Tekstfragment:
■ ■ ■ ■

Kunst van mummificeren
De Histoire générale des drogues van de reislustige kruidenkoopman en drogist Pierre Pomet (1658-1699) werd in 1694 uitgegeven in Parijs. Deze fraai geïllustreerde algemene geschiedenis van kruiden, drogerijen en medicijnen behoort tot de curiositeiten van het Natuurhistorisch Museum te Maastricht. Pomets boek, dat zo'n vierhonderd illustraties telt, bevat een schat aan gegevens over het gebruik van kruiden en aromaten in vroeger tijden.
Zo geeft Pomet een uitvoerige verhandeling over het mummificeren van lijken, waar ondermeer cederolie, asfalt en vele meters linnen aan te pas kwamen. Voor bepaalde ziekten had de auteur een verklaring die op het ogenblik hoogst merkwaardig aandoet. Zo zou gangreen veroorzaakt worden door ‘een oneindig aantal vleesetende insecten’. Hij meende dit door zijn microscoop te zien.

■ ■ ■ ■

Vermelde gegevens:
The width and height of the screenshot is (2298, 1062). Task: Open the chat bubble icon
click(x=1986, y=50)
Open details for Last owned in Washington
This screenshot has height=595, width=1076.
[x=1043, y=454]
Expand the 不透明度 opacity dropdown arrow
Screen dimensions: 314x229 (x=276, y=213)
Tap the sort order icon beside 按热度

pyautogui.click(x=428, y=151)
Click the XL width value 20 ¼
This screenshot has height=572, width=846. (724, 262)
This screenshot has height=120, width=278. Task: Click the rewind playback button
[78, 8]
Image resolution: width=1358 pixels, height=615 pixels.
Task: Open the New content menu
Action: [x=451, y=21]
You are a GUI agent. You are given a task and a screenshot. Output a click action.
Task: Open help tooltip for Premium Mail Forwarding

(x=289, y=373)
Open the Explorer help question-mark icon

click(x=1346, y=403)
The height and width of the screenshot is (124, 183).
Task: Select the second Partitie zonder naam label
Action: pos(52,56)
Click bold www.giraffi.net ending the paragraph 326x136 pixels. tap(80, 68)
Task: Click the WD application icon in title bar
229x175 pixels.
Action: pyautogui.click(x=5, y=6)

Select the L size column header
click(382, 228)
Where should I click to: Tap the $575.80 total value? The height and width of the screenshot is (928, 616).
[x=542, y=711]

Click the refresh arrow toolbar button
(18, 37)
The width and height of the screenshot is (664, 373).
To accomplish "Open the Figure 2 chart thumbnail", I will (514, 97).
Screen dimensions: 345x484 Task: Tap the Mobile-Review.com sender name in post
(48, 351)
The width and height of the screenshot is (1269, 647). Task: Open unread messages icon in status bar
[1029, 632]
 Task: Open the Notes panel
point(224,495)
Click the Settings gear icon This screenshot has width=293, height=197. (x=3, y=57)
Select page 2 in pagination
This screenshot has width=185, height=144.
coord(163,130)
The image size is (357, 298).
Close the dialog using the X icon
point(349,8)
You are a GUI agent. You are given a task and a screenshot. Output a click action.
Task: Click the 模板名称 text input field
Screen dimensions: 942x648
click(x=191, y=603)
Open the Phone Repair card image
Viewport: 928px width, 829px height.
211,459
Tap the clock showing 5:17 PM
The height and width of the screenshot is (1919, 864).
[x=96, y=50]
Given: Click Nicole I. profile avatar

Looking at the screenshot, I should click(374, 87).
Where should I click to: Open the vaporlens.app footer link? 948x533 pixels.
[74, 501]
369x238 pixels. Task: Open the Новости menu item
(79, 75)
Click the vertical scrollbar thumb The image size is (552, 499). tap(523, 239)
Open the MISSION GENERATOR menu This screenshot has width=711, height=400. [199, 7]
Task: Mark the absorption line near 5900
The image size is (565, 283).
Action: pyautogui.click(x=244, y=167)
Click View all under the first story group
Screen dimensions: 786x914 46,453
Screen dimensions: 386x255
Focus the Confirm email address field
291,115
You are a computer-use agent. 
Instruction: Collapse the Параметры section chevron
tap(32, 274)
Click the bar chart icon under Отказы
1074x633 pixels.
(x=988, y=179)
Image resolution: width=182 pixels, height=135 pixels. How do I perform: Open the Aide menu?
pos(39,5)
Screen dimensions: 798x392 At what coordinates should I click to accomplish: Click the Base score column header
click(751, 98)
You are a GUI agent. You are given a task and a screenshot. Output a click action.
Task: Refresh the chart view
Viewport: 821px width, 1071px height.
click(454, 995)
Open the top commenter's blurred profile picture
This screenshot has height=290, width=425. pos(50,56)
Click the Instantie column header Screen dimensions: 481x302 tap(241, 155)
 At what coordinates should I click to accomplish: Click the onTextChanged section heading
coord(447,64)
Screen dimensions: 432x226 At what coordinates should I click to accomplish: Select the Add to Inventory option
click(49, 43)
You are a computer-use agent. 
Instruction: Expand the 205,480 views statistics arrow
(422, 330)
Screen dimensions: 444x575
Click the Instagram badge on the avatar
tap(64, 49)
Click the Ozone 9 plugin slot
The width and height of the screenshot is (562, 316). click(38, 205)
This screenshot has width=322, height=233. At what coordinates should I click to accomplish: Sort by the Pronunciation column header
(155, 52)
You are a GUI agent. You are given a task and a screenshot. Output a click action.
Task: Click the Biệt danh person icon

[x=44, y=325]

■ ■ ■ ■

Neem het tekstfragment over Pierre Pomets boek hierboven volledig en ongewijzigd over.

Kunst van mummificeren
De Histoire générale des drogues van de reislustige kruidenkoopman en drogist Pierre Pomet (1658-1699) werd in 1694 uitgegeven in Parijs. Deze fraai geïllustreerde algemene geschiedenis van kruiden, drogerijen en medicijnen behoort tot de curiositeiten van het Natuurhistorisch Museum te Maastricht. Pomets boek, dat zo'n vierhonderd illustraties telt, bevat een schat aan gegevens over het gebruik van kruiden en aromaten in vroeger tijden.
Zo geeft Pomet een uitvoerige verhandeling over het mummificeren van lijken, waar ondermeer cederolie, asfalt en vele meters linnen aan te pas kwamen. Voor bepaalde ziekten had de auteur een verklaring die op het ogenblik hoogst merkwaardig aandoet. Zo zou gangreen veroorzaakt worden door ‘een oneindig aantal vleesetende insecten’. Hij meende dit door zijn microscoop te zien.